Don't heavily rely on primitives

How relying on primitives can make your codebase hard to change
Yair Cohen
Yair Cohen
MAR 14, 2023
3 min read

As your codebase grows, so does the risk of running into issues with extensibility.

If you’re heavily relying on primitive values, you may be setting yourself up for a maintenance nightmare!

Take the following scenario as an example:

  1. You create a software that relies on a certain primitive. (e.g. “hours”, which is a number)

  2. You keep writing more and more code relying on that primitive value, as it’s core to the software functionality.

  3. After a while, new functionality needs to be supported (e.g. Supporting also “minutes”)

Because the software you wrote relies on a specific primitive, you have to go over all the places that uses it, and make sure it also takes into account the other one.

You can do it either by:

  • Changing all the functions and callers of those functions to also pass in and handle a second value.

  • Creating a “time” object, which the functions will accept and work with instead.

Which one to choose?

Choosing the first option will mean that when new requirements comes in, you will have to go through the entire code again and make this change again, refactoring all functions and callers.

You can also imagine how the code can get pretty convoluted after a while, with more and more functions arguments being added.

What about the second option, creating a “time” object?

Initially, it’ll probably be more work.
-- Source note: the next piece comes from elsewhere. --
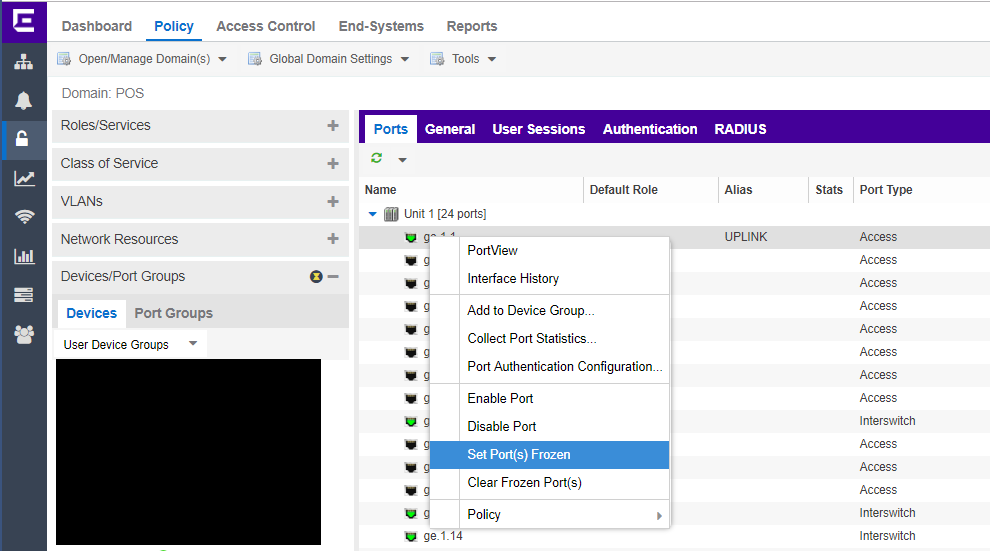Viewport: 990px width, 551px height.
Task: Switch to the Authentication tab
Action: (650, 129)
When relying on a primitive value, the software expects it, different operations that are done on it may need to change because now it’s an object.

The result though is way better:

Objects can be extended.

So if a new requirements comes in, let’s say supporting “millisecond”, because all the functions expects a “Time” object, you won’t need to change the callers of functions, just the logic inside to support it.

Essentially, you are changing the implementation details of those functions without touching the interface of the code, which is one the most important principals when it comes to code maintainability.

The pattern of using objects instead of primitive values is called the “Whole Value Pattern”.

It emphasizes the importance of treating objects as cohesive wholes, rather than a collection of individual values.

Besides the advantage of extensibility, it has the advantage that the object passed around is properly carrying the meaning, and intent with it.

Sometimes the code is so simple there’s no need to use this pattern.

The key to think about is the cost of change.

If you can easily extend your code while relying on primitives, great!

But if you’re seeing that you’re passing that primitive around to various places, chances are extending it is going to be a pain.